Trump anuncia nova rodada de negociações com o Irã no Paquistão, mas mantém ameaças
O presidente dos Estados Unidos, Donald Trump, anunciou neste domingo, 19 de abril de 2026, através da rede social Truth Social, que uma nova rodada de negociações com o Irã será realizada no Paquistão, a partir de segunda-feira, 20 de abril. Os negociadores enviados pela Casa Branca chegarão a Islamabad em breve, e o republicano deixou claro que novos ataques em território iraniano podem ocorrer caso os países não cheguem a um acordo satisfatório.
Ameaças diretas a infraestrutura iraniana
Em sua postagem na manhã de domingo, Trump foi enfático ao declarar que, se o Irã não aceitar o que ele descreveu como um "acordo muito justo e razoável", os Estados Unidos "vão destruir todas as usinas de energia e todas as pontes do Irã". O presidente acusou o governo de Mojtaba Khamenei de "violação total" do cessar-fogo que havia sido negociado nos dias anteriores, intensificando a retórica belicista em um momento crítico das relações bilaterais.
Conforme informações divulgadas, autoridades do governo americano foram vistas entrando na Casa Branca no sábado, 18 de abril, enquanto as negociações entre as duas nações entravam em uma fase decisiva. O prazo de vigência do cessar-fogo está próximo do fim, aumentando a pressão por uma resolução rápida. O Irã, por sua vez, afirmou que está revisando as novas propostas americanas após consultar o chefe do exército paquistanês, Asim Munir, que tem atuado como mediador entre os países.
Incidente no Estreito de Ormuz agrava tensões
As ameaças de Trump ganharam ainda mais força após um incidente ocorrido no sábado, quando lanchas rápidas iranianas abriram fogo contra um petroleiro no Estreito de Ormuz. Isso aconteceu logo após o Exército do Irã anunciar o fechamento dessa rota de navegação crucial, por onde passa pelo menos 20% de todo o petróleo mundial.
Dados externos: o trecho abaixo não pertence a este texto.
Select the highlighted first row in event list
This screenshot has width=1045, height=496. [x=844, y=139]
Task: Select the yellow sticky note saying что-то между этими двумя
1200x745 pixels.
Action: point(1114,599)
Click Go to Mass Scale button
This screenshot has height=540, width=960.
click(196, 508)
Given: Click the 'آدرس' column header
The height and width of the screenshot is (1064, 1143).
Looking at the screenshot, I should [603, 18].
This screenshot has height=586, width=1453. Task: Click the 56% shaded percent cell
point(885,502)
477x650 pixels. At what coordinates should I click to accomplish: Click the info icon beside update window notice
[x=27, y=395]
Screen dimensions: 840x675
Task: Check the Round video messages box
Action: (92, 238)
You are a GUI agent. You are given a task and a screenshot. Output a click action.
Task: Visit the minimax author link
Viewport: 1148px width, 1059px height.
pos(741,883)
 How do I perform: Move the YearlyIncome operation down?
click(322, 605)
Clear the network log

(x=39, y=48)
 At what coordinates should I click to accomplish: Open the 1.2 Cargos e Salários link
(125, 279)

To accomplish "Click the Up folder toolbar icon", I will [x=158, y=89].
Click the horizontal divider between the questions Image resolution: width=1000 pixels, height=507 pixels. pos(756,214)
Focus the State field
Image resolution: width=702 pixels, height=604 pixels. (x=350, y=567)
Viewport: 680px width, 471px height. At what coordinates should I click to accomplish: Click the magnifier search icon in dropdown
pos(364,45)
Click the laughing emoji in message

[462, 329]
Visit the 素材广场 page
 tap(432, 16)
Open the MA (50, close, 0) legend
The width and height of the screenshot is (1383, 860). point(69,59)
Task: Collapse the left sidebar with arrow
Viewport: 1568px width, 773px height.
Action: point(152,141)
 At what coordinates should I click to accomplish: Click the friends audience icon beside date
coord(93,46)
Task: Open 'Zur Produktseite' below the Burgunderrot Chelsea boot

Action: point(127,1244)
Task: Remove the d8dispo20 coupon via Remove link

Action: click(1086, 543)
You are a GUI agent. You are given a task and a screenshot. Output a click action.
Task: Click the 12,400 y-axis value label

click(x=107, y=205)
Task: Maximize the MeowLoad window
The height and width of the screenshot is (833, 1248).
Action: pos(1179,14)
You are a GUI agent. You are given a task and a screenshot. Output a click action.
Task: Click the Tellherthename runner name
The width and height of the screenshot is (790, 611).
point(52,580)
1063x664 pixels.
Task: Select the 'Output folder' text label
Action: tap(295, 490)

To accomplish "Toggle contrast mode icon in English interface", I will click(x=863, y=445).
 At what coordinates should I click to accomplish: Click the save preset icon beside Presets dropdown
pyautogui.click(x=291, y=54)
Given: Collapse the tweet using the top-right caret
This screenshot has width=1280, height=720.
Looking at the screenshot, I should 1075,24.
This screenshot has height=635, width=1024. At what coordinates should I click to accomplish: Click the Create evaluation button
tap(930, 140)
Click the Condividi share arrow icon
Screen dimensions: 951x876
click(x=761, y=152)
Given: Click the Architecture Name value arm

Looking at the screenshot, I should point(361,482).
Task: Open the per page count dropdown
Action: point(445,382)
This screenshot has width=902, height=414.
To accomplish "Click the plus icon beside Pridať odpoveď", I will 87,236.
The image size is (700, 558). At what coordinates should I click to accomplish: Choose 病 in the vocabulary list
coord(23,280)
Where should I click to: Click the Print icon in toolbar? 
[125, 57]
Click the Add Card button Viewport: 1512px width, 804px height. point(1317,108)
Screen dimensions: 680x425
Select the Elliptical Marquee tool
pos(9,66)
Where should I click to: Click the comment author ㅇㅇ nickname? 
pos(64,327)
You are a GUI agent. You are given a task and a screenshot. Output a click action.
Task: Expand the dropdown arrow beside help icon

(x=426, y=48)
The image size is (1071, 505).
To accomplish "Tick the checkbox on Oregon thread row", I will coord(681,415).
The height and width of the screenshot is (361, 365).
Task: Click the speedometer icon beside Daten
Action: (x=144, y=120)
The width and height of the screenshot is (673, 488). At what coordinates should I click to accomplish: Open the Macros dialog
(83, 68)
O presidente americano utilizou o episódio para acusar a contraparte iraniana de quebra do cessar-fogo, embora tenha adotado um tom provocador ao afirmar que "os Estados Unidos não perdem nada" com o bloqueio da passagem.
Em suas palavras, Trump destacou: "O Irã decidiu disparar tiros ontem no Estreito de Ormuz — uma violação total do nosso acordo de cessar‑fogo! Muitos deles foram direcionados a um navio francês e a um cargueiro do Reino Unido. Isso não foi nada legal, foi? O Irã anunciou recentemente que estava fechando o estreito, o que é estranho, porque nosso bloqueio já o fechou. Eles estão nos ajudando sem saber, e são eles que perdem com a passagem fechada: 500 milhões de dólares por dia! Os Estados Unidos não perdem nada".
Contexto histórico e pressões políticas
Trump também fez referência a um contexto histórico mais amplo, afirmando que, se o Irã não aceitar o acordo, "será uma honra para mim fazer o que precisa ser feito, o que já deveria ter sido feito ao Irã por outros presidentes nos últimos 47 anos". Essa declaração reflete a postura assertiva que tem caracterizado sua administração em questões de política externa, especialmente em relação a nações consideradas adversárias.
O anúncio das negociações ocorre em um momento de alta tensão internacional, com o risco de escalada militar caso as discussões no Paquistão não produzam resultados concretos. A comunidade global observa com apreensão, dado o potencial impacto econômico e geopolítico de qualquer ação militar, especialmente em uma região tão estratégica como o Oriente Médio.